### Задание:
Перепишите все записи ниже дословно, ничего не меняя.

Сохранённые записи из коллекции
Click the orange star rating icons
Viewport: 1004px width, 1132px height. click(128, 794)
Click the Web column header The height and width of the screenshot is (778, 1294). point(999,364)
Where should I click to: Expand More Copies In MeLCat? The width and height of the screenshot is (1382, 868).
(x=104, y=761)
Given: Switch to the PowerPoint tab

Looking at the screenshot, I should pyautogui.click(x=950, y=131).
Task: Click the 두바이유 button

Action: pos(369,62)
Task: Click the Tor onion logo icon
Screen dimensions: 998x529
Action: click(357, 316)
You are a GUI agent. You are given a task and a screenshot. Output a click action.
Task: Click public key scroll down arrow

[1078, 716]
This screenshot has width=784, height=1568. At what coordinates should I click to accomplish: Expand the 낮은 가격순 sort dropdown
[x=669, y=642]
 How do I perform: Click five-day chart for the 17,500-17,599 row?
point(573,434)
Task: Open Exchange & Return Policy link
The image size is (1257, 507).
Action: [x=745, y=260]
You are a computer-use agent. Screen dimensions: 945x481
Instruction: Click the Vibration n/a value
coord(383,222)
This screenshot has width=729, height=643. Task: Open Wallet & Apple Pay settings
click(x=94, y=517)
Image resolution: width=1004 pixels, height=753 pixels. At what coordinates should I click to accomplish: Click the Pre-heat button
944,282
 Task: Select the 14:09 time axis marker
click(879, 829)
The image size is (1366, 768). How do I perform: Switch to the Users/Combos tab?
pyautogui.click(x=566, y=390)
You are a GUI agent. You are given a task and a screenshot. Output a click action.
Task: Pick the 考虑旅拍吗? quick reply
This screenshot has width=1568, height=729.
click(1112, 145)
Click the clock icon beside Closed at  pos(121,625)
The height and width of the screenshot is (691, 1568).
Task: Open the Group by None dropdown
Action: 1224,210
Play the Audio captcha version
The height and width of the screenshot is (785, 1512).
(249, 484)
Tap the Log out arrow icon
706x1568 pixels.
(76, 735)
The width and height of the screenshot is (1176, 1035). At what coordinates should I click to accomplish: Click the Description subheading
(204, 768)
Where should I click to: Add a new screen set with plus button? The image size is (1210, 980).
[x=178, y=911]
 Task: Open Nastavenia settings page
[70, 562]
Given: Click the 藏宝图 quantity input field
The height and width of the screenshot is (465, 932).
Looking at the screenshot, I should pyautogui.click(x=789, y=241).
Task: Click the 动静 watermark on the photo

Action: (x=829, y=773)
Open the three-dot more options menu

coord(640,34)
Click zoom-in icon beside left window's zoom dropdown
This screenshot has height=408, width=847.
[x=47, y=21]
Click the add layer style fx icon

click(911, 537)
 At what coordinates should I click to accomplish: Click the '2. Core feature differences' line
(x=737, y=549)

### Результат:
Click the orange star rating icons
Viewport: 1004px width, 1132px height. click(128, 794)
Click the Web column header The height and width of the screenshot is (778, 1294). point(999,364)
Where should I click to: Expand More Copies In MeLCat? The width and height of the screenshot is (1382, 868).
(x=104, y=761)
Given: Switch to the PowerPoint tab

Looking at the screenshot, I should pyautogui.click(x=950, y=131).
Task: Click the 두바이유 button

Action: pos(369,62)
Task: Click the Tor onion logo icon
Screen dimensions: 998x529
Action: click(357, 316)
You are a GUI agent. You are given a task and a screenshot. Output a click action.
Task: Click public key scroll down arrow

[1078, 716]
This screenshot has width=784, height=1568. At what coordinates should I click to accomplish: Expand the 낮은 가격순 sort dropdown
[x=669, y=642]
 How do I perform: Click five-day chart for the 17,500-17,599 row?
point(573,434)
Task: Open Exchange & Return Policy link
The image size is (1257, 507).
Action: [x=745, y=260]
You are a computer-use agent. Screen dimensions: 945x481
Instruction: Click the Vibration n/a value
coord(383,222)
This screenshot has width=729, height=643. Task: Open Wallet & Apple Pay settings
click(x=94, y=517)
Image resolution: width=1004 pixels, height=753 pixels. At what coordinates should I click to accomplish: Click the Pre-heat button
944,282
 Task: Select the 14:09 time axis marker
click(879, 829)
The image size is (1366, 768). How do I perform: Switch to the Users/Combos tab?
pyautogui.click(x=566, y=390)
You are a GUI agent. You are given a task and a screenshot. Output a click action.
Task: Pick the 考虑旅拍吗? quick reply
This screenshot has width=1568, height=729.
click(1112, 145)
Click the clock icon beside Closed at  pos(121,625)
The height and width of the screenshot is (691, 1568).
Task: Open the Group by None dropdown
Action: 1224,210
Play the Audio captcha version
The height and width of the screenshot is (785, 1512).
(249, 484)
Tap the Log out arrow icon
706x1568 pixels.
(76, 735)
The width and height of the screenshot is (1176, 1035). At what coordinates should I click to accomplish: Click the Description subheading
(204, 768)
Where should I click to: Add a new screen set with plus button? The image size is (1210, 980).
[x=178, y=911]
 Task: Open Nastavenia settings page
[70, 562]
Given: Click the 藏宝图 quantity input field
The height and width of the screenshot is (465, 932).
Looking at the screenshot, I should pyautogui.click(x=789, y=241).
Task: Click the 动静 watermark on the photo

Action: (x=829, y=773)
Open the three-dot more options menu

coord(640,34)
Click zoom-in icon beside left window's zoom dropdown
This screenshot has height=408, width=847.
[x=47, y=21]
Click the add layer style fx icon

click(911, 537)
 At what coordinates should I click to accomplish: Click the '2. Core feature differences' line
(x=737, y=549)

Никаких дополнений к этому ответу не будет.